By presetting various reinforcement diameters in topology optimization with the discrete model finite element analysis, an algorithm of bidirectional evolutionary structural optimization of multi-level reinforcement diameter is presented to obtain the optimal reinforcement topologies which describe the degree of stress of different parts. The results of a comparative study on different reinforcement feasible domain demonstrate that the more angle types of reinforcement are arranged in the initial domain, the higher utilization rate of reinforcement of the optimal topology becomes. According to the nonlinear finite element analysis of some deep beam examples, the ones designed with the optimization results have a certain advantage in ultimate bearing capacity, although their failure modes are greatly affected by the reinforcement feasible domain.
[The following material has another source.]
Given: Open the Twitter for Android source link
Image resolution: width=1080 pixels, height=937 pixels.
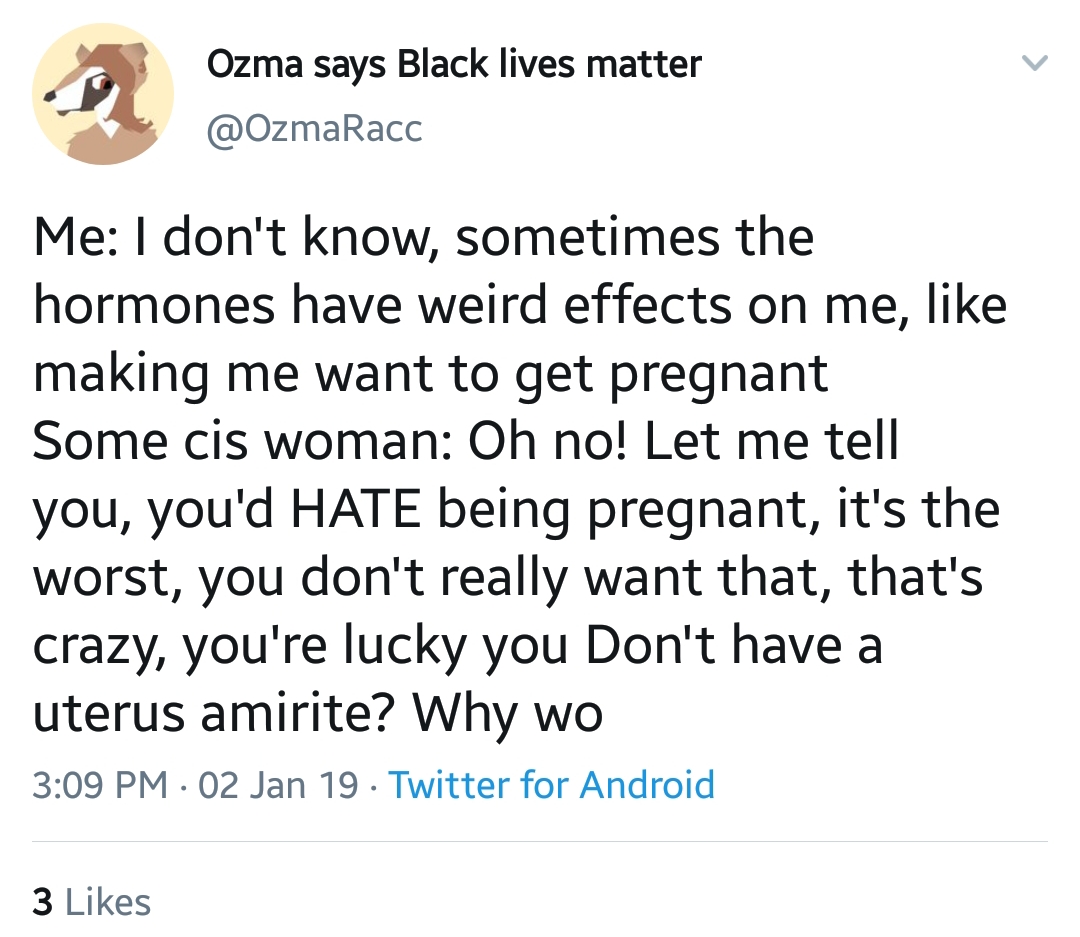Looking at the screenshot, I should pos(552,784).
Furthermore, the bearing capacity can be improved when constructional reinforcements are added in the subsequent design. However the adding would change the relative magnitude of the bearing capacity between the normal and inclined section, or the relative magnitude between the flexural and shear capacity within the inclined section, which affects the failure modes of components. Meanwhile, the adding would reduce the deformation capacity of the components as well. It is suggested that the inclined reinforcement and the constructional reinforcement should be added properly to ensure a desired ductile failure mode for components.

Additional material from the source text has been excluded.